The votes are in, and it's bad news for John McCain. Barack Obama has a big lead in the sale of campaign buttons and other election paraphernalia, outselling McCain 3 to 1 on one memorabilia website.
An Obama victory could make some of those pieces more valuable, experts say, given the historic nature of his candidacy. A button from the launch of Obama's presidential campaign sold for $150 in August at the American Political Items Collectors National Convention.
If you think there's no redeeming value to the interminable exercise known as the American presidential campaign, you are not a collector. The stock market may have tanked, but the longest presidential season in U.S. history has stimulated a different kind of investment opportunity.
"This year more than any other, people are collecting political memorabilia," says Adam Gottlieb, a spokesman for the California Energy Commission and a presidential-item junkie whose extensive Teddy Roosevelt collection is on exhibit through the end of the year at the California Historical Society in San Francisco. "People are yearning for nostalgia, something meaningful in their lives."

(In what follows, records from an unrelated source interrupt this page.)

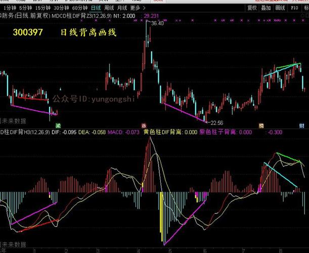Expand 更多 period options
This screenshot has height=253, width=309.
click(135, 8)
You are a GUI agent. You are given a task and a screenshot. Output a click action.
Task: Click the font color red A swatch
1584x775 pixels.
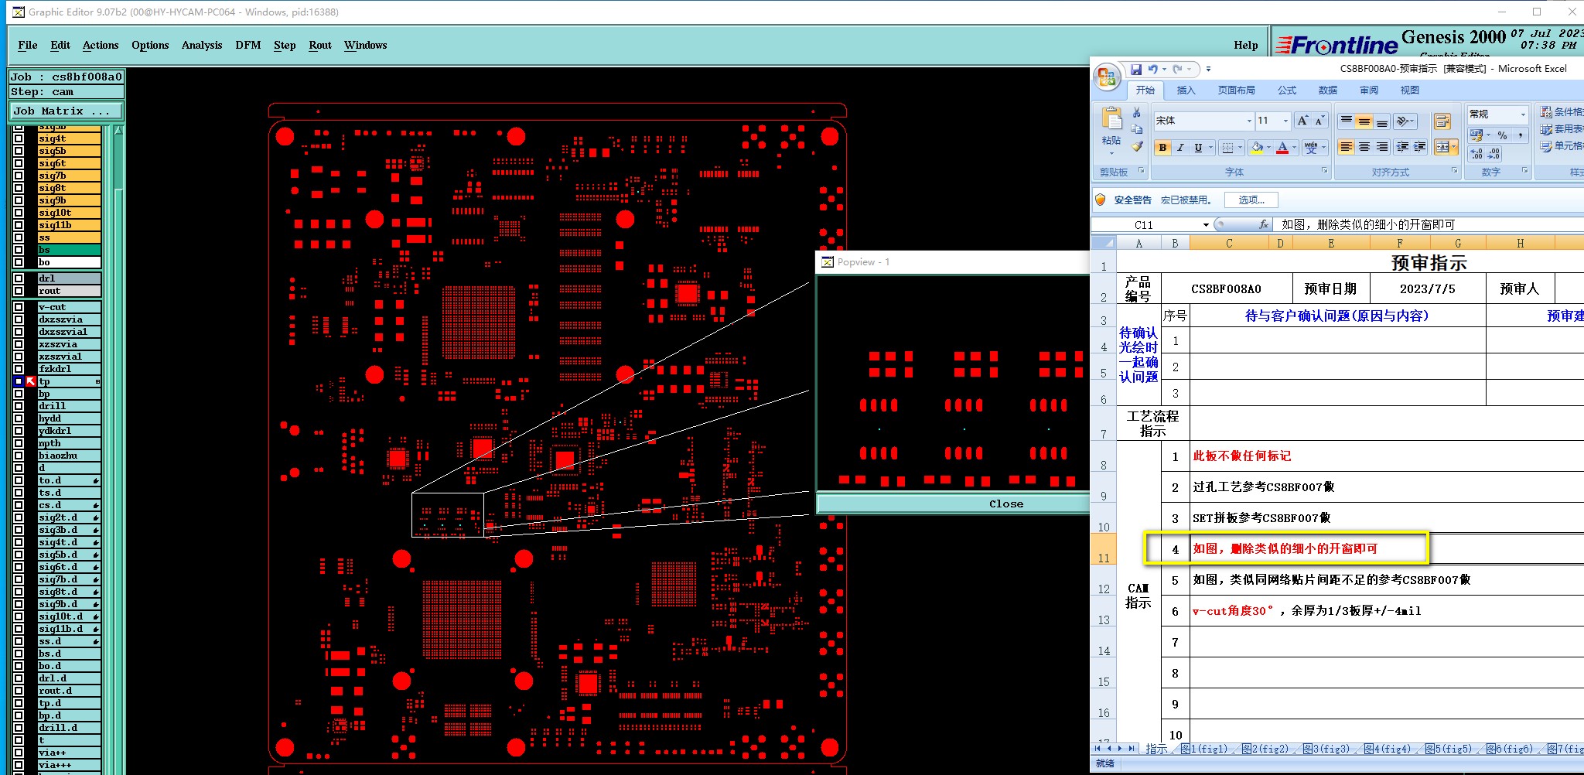pos(1282,148)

On Monday, the PBS series "Antiques Roadshow" gets into the act with "Politically Collect," a program that pulls back the appraisal curtain on presidential artifacts worth considerably more than the paper or tin on which they're printed -- up to $75,000, for instance, for a photograph of Lyndon B. Johnson taking the oath of office after President Kennedy was shot in 1963.
"Political items have really gone up in price," says Jeffery Daar, an attorney and Democratic Party activist whose Northridge home overflows with buttons and other memorabilia from the last 40 years of electioneering.
Presidential paraphernalia has long been the domain of hard-core political fans such as Daar, who live to unearth an obscure invitation or rare tchotchke. But in the last decade, the field has also become a place to make a tidy profit. A 1920 button of Democratic presidential candidate James Cox and his running mate, Franklin Delano Roosevelt, can sell for as much as $30,000. Last month, a signed photo of John F. Kennedy was going for $4,200 on Politics-Now.com. EBay and political memorabilia auction sites have made it possible for anyone to click their way into the game.
The collecting impulse is driven by something the afflicted say you can't get from stamps or Cabbage Patch stockpiles.